— Start RECORD SET —

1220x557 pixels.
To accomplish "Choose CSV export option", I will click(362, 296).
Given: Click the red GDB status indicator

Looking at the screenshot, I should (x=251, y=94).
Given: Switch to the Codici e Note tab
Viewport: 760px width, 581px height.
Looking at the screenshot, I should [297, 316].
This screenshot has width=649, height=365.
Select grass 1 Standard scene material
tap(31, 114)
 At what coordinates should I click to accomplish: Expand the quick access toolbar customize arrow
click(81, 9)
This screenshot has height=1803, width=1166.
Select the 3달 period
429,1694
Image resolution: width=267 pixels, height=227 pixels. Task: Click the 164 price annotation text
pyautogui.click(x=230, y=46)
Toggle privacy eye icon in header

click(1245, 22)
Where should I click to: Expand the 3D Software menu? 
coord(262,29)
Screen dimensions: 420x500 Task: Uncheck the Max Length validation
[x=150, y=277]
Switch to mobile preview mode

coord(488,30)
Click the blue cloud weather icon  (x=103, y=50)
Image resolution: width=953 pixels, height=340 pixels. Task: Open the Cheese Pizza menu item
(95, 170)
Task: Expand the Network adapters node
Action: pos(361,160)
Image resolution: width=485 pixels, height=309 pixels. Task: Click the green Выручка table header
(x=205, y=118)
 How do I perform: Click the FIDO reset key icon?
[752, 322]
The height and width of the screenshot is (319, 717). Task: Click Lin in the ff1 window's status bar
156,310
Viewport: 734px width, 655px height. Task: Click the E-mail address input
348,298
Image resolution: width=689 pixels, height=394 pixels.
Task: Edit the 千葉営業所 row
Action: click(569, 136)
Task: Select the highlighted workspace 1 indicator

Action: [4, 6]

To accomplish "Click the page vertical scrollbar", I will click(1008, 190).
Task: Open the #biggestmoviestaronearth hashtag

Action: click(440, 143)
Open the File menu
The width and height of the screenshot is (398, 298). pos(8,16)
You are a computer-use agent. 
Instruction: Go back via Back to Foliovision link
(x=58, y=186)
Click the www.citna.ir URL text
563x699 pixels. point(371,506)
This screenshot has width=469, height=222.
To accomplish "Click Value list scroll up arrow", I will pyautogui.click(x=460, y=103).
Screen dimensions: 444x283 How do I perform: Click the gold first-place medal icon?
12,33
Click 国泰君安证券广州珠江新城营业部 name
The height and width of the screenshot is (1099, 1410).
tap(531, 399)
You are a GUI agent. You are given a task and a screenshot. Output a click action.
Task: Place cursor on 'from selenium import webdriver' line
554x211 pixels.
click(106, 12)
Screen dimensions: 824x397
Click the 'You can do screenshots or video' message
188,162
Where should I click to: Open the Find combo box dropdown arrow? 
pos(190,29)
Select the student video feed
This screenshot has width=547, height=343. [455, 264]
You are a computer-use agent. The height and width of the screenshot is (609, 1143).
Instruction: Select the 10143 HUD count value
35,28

— End RECORD SET —

__GIVEN TASK__.
Give as a JSON list of strings, one per line and skipping blank lines, the material from the line with "This screenshot has width=649, height=365." up to and including the line with "Action: click(569, 136)".

__RESPONSE__.
[
  "This screenshot has width=649, height=365.",
  "Select grass 1 Standard scene material",
  "tap(31, 114)",
  " At what coordinates should I click to accomplish: Expand the quick access toolbar customize arrow",
  "click(81, 9)",
  "This screenshot has height=1803, width=1166.",
  "Select the 3달 period",
  "429,1694",
  "Image resolution: width=267 pixels, height=227 pixels. Task: Click the 164 price annotation text",
  "pyautogui.click(x=230, y=46)",
  "Toggle privacy eye icon in header",
  "click(1245, 22)",
  "Where should I click to: Expand the 3D Software menu? ",
  "coord(262,29)",
  "Screen dimensions: 420x500 Task: Uncheck the Max Length validation",
  "[x=150, y=277]",
  "Switch to mobile preview mode",
  "coord(488,30)",
  "Click the blue cloud weather icon  (x=103, y=50)",
  "Image resolution: width=953 pixels, height=340 pixels. Task: Open the Cheese Pizza menu item",
  "(95, 170)",
  "Task: Expand the Network adapters node",
  "Action: pos(361,160)",
  "Image resolution: width=485 pixels, height=309 pixels. Task: Click the green Выручка table header",
  "(x=205, y=118)",
  " How do I perform: Click the FIDO reset key icon?",
  "[752, 322]",
  "The height and width of the screenshot is (319, 717). Task: Click Lin in the ff1 window's status bar",
  "156,310",
  "Viewport: 734px width, 655px height. Task: Click the E-mail address input",
  "348,298",
  "Image resolution: width=689 pixels, height=394 pixels.",
  "Task: Edit the 千葉営業所 row",
  "Action: click(569, 136)"
]